Up to 30,000 Srebrenica victims' relatives and the massacre survivors were expected to attend a solemn religious ceremony and the funeral at the memorial cemetery where the remains of over 2,400 of those killed were already laid to rest.

They are to be joined by the UN chief war crimes prosecutor Carla Del Ponte.

The event comes months after the Hague-based International Court of Justice (ICJ) cleared neighboring Serbia of responsibility for the massacre—after Bosnia had claimed the opposite—but ruled that the episode has constituted genocide.

The ruling prompted some Muslim leaders to call for Srebrenica to be given a special status and put under state jurisdiction, fueling tensions in an already worsened political situation in the country.

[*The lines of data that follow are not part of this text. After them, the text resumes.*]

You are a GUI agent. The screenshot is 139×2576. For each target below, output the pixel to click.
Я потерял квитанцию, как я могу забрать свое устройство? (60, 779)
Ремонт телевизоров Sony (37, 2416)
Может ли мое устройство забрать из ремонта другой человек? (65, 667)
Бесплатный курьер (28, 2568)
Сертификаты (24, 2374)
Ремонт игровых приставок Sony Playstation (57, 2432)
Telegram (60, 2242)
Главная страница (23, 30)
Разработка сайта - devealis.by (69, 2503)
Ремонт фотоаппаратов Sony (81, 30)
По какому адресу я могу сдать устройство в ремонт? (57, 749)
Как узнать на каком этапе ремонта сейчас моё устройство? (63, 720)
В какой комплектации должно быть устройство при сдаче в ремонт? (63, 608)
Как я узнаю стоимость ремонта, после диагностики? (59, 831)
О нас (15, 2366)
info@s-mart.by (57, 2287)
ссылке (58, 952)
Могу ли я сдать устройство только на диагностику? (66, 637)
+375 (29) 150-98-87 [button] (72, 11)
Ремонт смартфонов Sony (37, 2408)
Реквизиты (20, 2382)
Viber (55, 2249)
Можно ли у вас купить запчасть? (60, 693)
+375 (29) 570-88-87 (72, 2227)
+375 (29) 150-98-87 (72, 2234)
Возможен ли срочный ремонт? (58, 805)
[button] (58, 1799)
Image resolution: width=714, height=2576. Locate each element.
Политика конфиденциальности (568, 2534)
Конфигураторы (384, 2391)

Srebrenica is located in the Serb-controlled part of Bosnia, the Republic of Srpska, that along with the Muslim-Croat Federation makes up the country since the end of the 1992-1995 war. The highly independent entities are linked with weak central institutions.

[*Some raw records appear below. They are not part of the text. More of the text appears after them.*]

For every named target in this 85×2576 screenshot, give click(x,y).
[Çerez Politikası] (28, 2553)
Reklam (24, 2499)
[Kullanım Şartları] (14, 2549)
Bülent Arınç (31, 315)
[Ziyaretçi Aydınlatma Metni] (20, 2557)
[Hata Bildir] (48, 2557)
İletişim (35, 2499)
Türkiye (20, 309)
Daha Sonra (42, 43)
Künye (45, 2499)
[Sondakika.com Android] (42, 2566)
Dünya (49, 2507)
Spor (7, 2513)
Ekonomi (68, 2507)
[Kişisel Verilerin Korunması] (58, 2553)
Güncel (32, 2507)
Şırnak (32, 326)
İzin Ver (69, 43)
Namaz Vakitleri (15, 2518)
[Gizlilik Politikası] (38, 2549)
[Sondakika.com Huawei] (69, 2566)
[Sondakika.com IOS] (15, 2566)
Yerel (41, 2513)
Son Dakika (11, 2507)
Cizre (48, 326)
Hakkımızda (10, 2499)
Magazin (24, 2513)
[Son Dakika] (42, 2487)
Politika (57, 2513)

Former High Representative of the international community in Bosnia Christian Schwarz-Schilling ordered last month that the memorial cemetery, just outside Srebrenica, be put under state jurisdiction.

The decision angered the Serbs who said they would refuse to implement it.

But Miroslav Lajčak, who took over the post last week, called on local leaders to reduce tensions on all issues, including Srebrenica.

"It will be harmful to the citizens of Bosnia-Herzegovina today if anyone starts to build a political agenda on this tragedy," the Slovak diplomat said in a television address to the citizens.

Over 1,000 policemen will be deployed in Srebrenica on the day of commemoration described by Bosnian Serb police as a high-risk event.

During Bosnia's war Srebrenica was ordered to be a UN safe haven, but a lightly armed Dutch battalion deployed there could have done little to save its Muslims.

Bosnian Serb troops overran the enclave on July 11, 1995, summarily killing some 8,000 Muslim men and boys in the days that followed.

Their bodies were initially buried in a dozen mass graves, but the Bosnian Serbs moved them later to other locations in order to cover up the massacre.

Victims' body parts were separated during reburial using bulldozers, and forensic experts sometimes found parts of a single person buried in three different graves.

The DNA analysis remains the only tool for the skeletons' identification.

Following Bosnia's 1992-1995 war forensic experts have found some 60 mass graves around Srebrenica.

Meanwhile, new Srebrenica victims were being unearthed at a mass grave discovered last week in the village of Budak, outside the town.

Forensic experts said the remains unearthed so far accounted for up to 40 people.

Some 3,195 Srebrenica victims have been identified so far, while 5,000 bags filled with human remains believed to account for 1,000 people still await DNA identification in special morgue facilities.

Bosnian Serb wartime leader Radovan Karadžić and his military commander Ratko Mladić, the two people considered the most responsible for the massacre, remain at large.